──────── Provided material

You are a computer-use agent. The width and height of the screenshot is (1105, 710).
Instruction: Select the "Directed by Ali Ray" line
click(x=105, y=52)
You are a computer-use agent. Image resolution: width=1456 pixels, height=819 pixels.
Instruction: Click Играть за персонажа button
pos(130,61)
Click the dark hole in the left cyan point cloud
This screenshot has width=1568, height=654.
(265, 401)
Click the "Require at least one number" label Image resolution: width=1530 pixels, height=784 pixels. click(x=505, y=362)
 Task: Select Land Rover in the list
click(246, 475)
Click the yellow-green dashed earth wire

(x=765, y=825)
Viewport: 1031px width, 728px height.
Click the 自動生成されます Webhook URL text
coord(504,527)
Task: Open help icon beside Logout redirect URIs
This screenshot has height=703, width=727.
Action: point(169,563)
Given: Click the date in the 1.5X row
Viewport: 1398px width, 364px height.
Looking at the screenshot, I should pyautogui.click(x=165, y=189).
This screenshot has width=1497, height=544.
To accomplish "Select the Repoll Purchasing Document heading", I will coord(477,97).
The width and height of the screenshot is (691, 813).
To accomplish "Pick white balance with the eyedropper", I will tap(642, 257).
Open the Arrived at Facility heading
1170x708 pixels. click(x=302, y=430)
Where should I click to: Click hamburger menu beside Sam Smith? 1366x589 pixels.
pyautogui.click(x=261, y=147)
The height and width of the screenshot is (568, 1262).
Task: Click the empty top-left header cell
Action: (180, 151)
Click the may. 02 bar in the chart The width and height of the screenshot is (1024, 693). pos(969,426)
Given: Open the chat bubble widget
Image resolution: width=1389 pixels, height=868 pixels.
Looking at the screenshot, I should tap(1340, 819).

────────────────

Swap "Image resolution" for "Screen size" everywhere it occurs in the entries, keeping every other word the same.

- _Solution to this problem_:
You are a computer-use agent. The width and height of the screenshot is (1105, 710).
Instruction: Select the "Directed by Ali Ray" line
click(x=105, y=52)
You are a computer-use agent. Screen size: width=1456 pixels, height=819 pixels.
Instruction: Click Играть за персонажа button
pos(130,61)
Click the dark hole in the left cyan point cloud
This screenshot has width=1568, height=654.
(265, 401)
Click the "Require at least one number" label Screen size: width=1530 pixels, height=784 pixels. click(x=505, y=362)
 Task: Select Land Rover in the list
click(246, 475)
Click the yellow-green dashed earth wire

(x=765, y=825)
Viewport: 1031px width, 728px height.
Click the 自動生成されます Webhook URL text
coord(504,527)
Task: Open help icon beside Logout redirect URIs
This screenshot has height=703, width=727.
Action: point(169,563)
Given: Click the date in the 1.5X row
Viewport: 1398px width, 364px height.
Looking at the screenshot, I should pyautogui.click(x=165, y=189).
This screenshot has width=1497, height=544.
To accomplish "Select the Repoll Purchasing Document heading", I will coord(477,97).
The width and height of the screenshot is (691, 813).
To accomplish "Pick white balance with the eyedropper", I will tap(642, 257).
Open the Arrived at Facility heading
1170x708 pixels. click(x=302, y=430)
Where should I click to: Click hamburger menu beside Sam Smith? 1366x589 pixels.
pyautogui.click(x=261, y=147)
The height and width of the screenshot is (568, 1262).
Task: Click the empty top-left header cell
Action: (180, 151)
Click the may. 02 bar in the chart The width and height of the screenshot is (1024, 693). pos(969,426)
Given: Open the chat bubble widget
Screen size: width=1389 pixels, height=868 pixels.
Looking at the screenshot, I should tap(1340, 819).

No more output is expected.